Klin Onkol 2014; 27(4): 269-275. DOI: 10.14735/amko2014269.
Summary
Background: Hypoxia of locally advanced head and neck cancers is one of the main causes of their radiation resistance that presents clinically as a persistence of residual tumor disease after radiation therapy. Therefore, detection of tumor hypoxia could be an important predictor of treatment efficacy. Carbonic anhydrase IX (CA IX) is a protein, coded by a homonymous gene, the expression of which increases in tumor tissues at hypoxic conditions. Hence, CA IX represents an endogenic marker of tumor hypoxia, identifi able in tumor tissues, and its soluble extracellular domain can also be detected in body fluids of the patient. The primary endpoint of this study was to explore whether a correlation exists between CA IX serum level and the residual tumor disease after therapy. The secondary endpoint was to find out how the serum concentration of CA IX changes during the course of fractionated radiation therapy. Materials and Methods: The presented prospective monocentric clinical study evaluated a population of 30 patients with locally advanced squamous cell head and neck cancers, treated by radiation therapy or concurrent chemo-radiation therapy with a curative intent.
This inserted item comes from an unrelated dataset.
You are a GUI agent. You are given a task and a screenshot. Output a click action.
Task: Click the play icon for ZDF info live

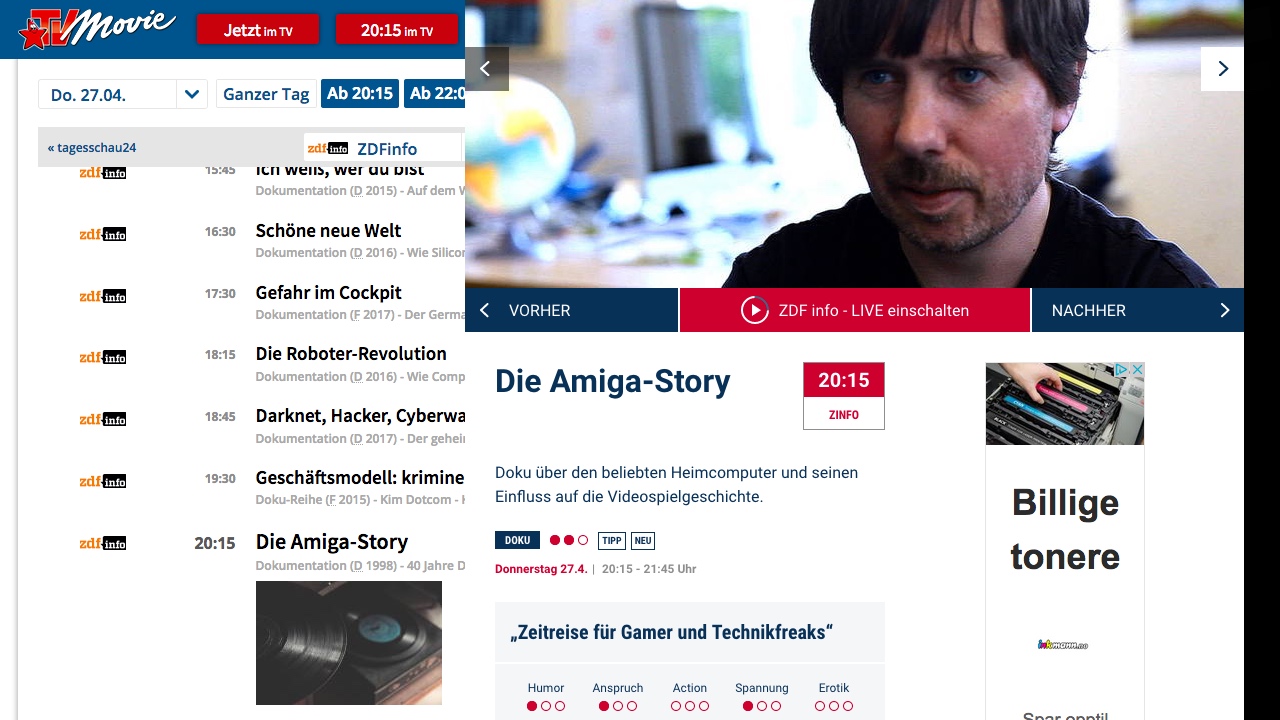[x=754, y=310]
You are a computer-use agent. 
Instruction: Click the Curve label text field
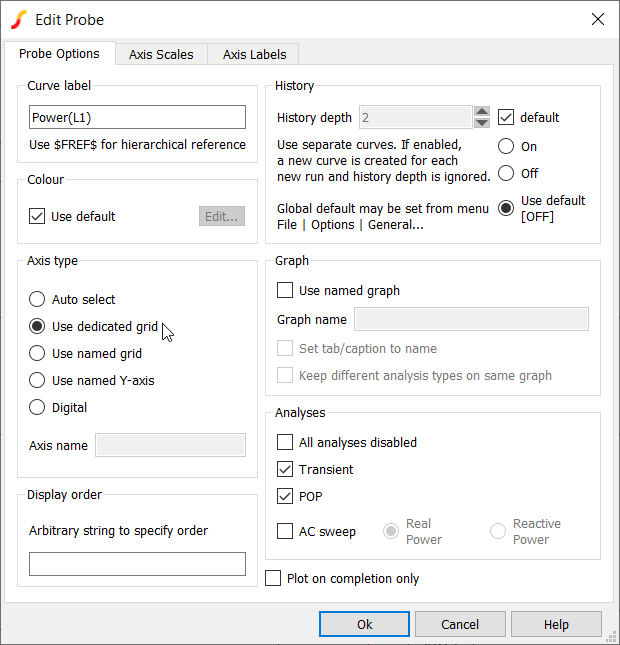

The serum concentration of the soluble form of CA IX was examined from a venous blood sample, using sandwich enzyme-linked immunosorbent assay (ELISA). The blood samples were obtained before the treatment initiation, in the middle of radiation therapy, at the time of finishing radiation therapy and six weeks after the treatment completion. Results: We found a substantial variability in the CA IX levels measured in the examined population, ranging 0– 1,696 pg/ ml. We found no significant changes in the mean value of CA IX concentration during the course of radiation therapy and after the treatment completion. In 11 patients (36.7%), the treatment resulted in complete remission of the disease. In these patients, lower average pre-treatment levels of CA IX were noted when compared to patients with persistence of residual tumor disease (37.57 vs 77.47; p = 0.154). Conclusion: The results indicate that serum level of CA IX in patients with locally advanced head and neck cancers does not change significantly during the course of fractionated radiation therapy. The relation between CA IX serum level and residual tumor disease after radiation therapy requires verification on a larger population of patients.